| Larry Ochs, co-founder in 1977 of the ROVA Saxophone Quartet, is one of America’s most tenacious reedists. With considerable focus and depth, a big, craggy tone on tenor sax, an often sniggly,
penetrating one on sopranino and more imaginative twists than have been widely acknowledged, Ochs won’t let go of the idea that
applying his guts and smarts to his horns’ far reaches results in
transcendent sonic art. These two projects—a studio recording with two drummers and a concert recording of his working trio—demonstrate Ochs’ breadth, raw feeling and simultaneous sensitivity. Both albums are strong, provocative and as far
from easy listening as possible. But they are both very satisfying and suggest strategies that comprise “free” improvisation while moving beyond it.
Ochs explains his method in liners to The Neon Truth, explaining that on “Finn Crosses Mars” he starts with a spontaneously inspired passage—a line or “field”—varies it, phases in a second idea while phasing out the first, and has the drummers phase in and out of
each others’ efforts. He writes that the piece always follows the same plot: “start ‘free’; locking into the phasing process as a trio; a drum duo; a brief final trio and a short closing head.”
What makes the music entrancing, though, is the variety of Ochs’ motives, phraseology and narratives. On “The Neon Truth,” he intimates the ache of klezmer clarinetists using sopranino, without lapsing into idiomatic cliché; on the 14-minute “Red Shift” he turns ghostly high tones into multiphonic quaver. Drummers Don Robinson and Scott Amendola listen closely to the saxist as well as to each other; they modulate their volumes and employ unbound creativity.
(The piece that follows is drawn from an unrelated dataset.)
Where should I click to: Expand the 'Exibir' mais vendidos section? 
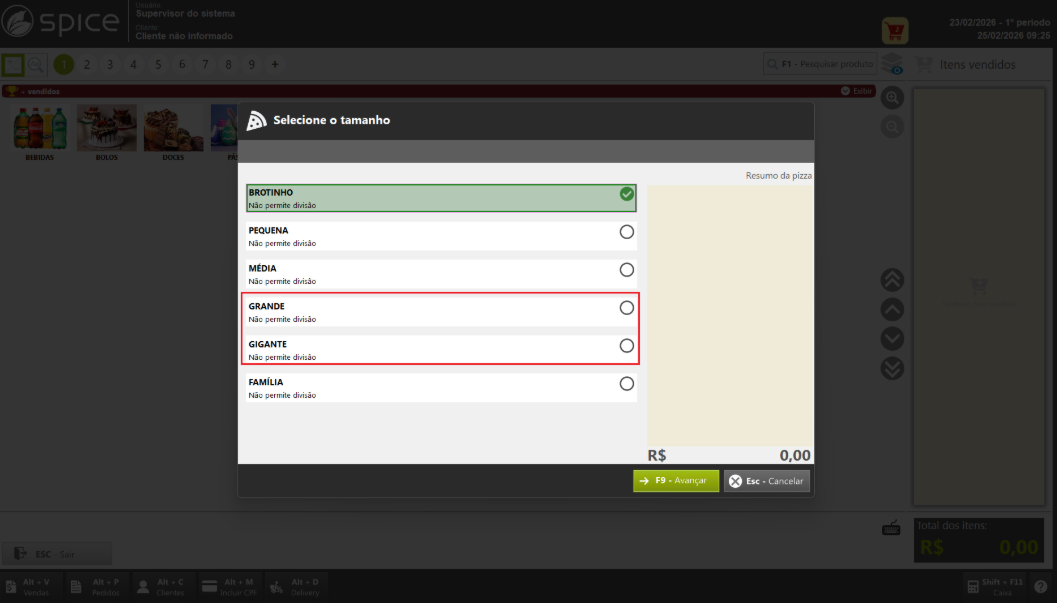click(x=856, y=91)
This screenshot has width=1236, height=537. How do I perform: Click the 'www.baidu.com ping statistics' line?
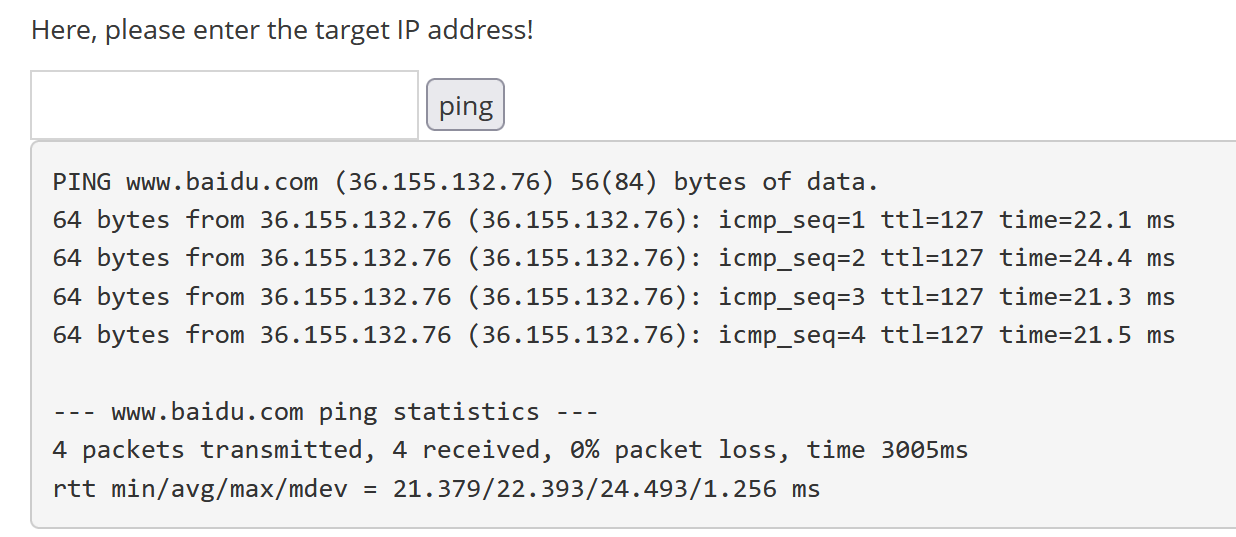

Robinson and bassist Lisle Ellis are whole-hearted collaborators on What We Live’s Especially The Traveller Tomorrow, which includes exhaustive 8-, 16-, 17- and 32-minute tracks. Ochs’ lines are by turns inquisitive, calmly informative, emphatic and impassioned; Robinson plays with brushes and uses his bass pedal in patterns; Ellis provides brilliance with his bow. Ochs claims a kinship with a universal blues. There’s little of the standard blues form but plenty of heart and soul as he plumbs the notes between conventional temperament, and his ensembles explore previously uncharted stretches of interactive sound.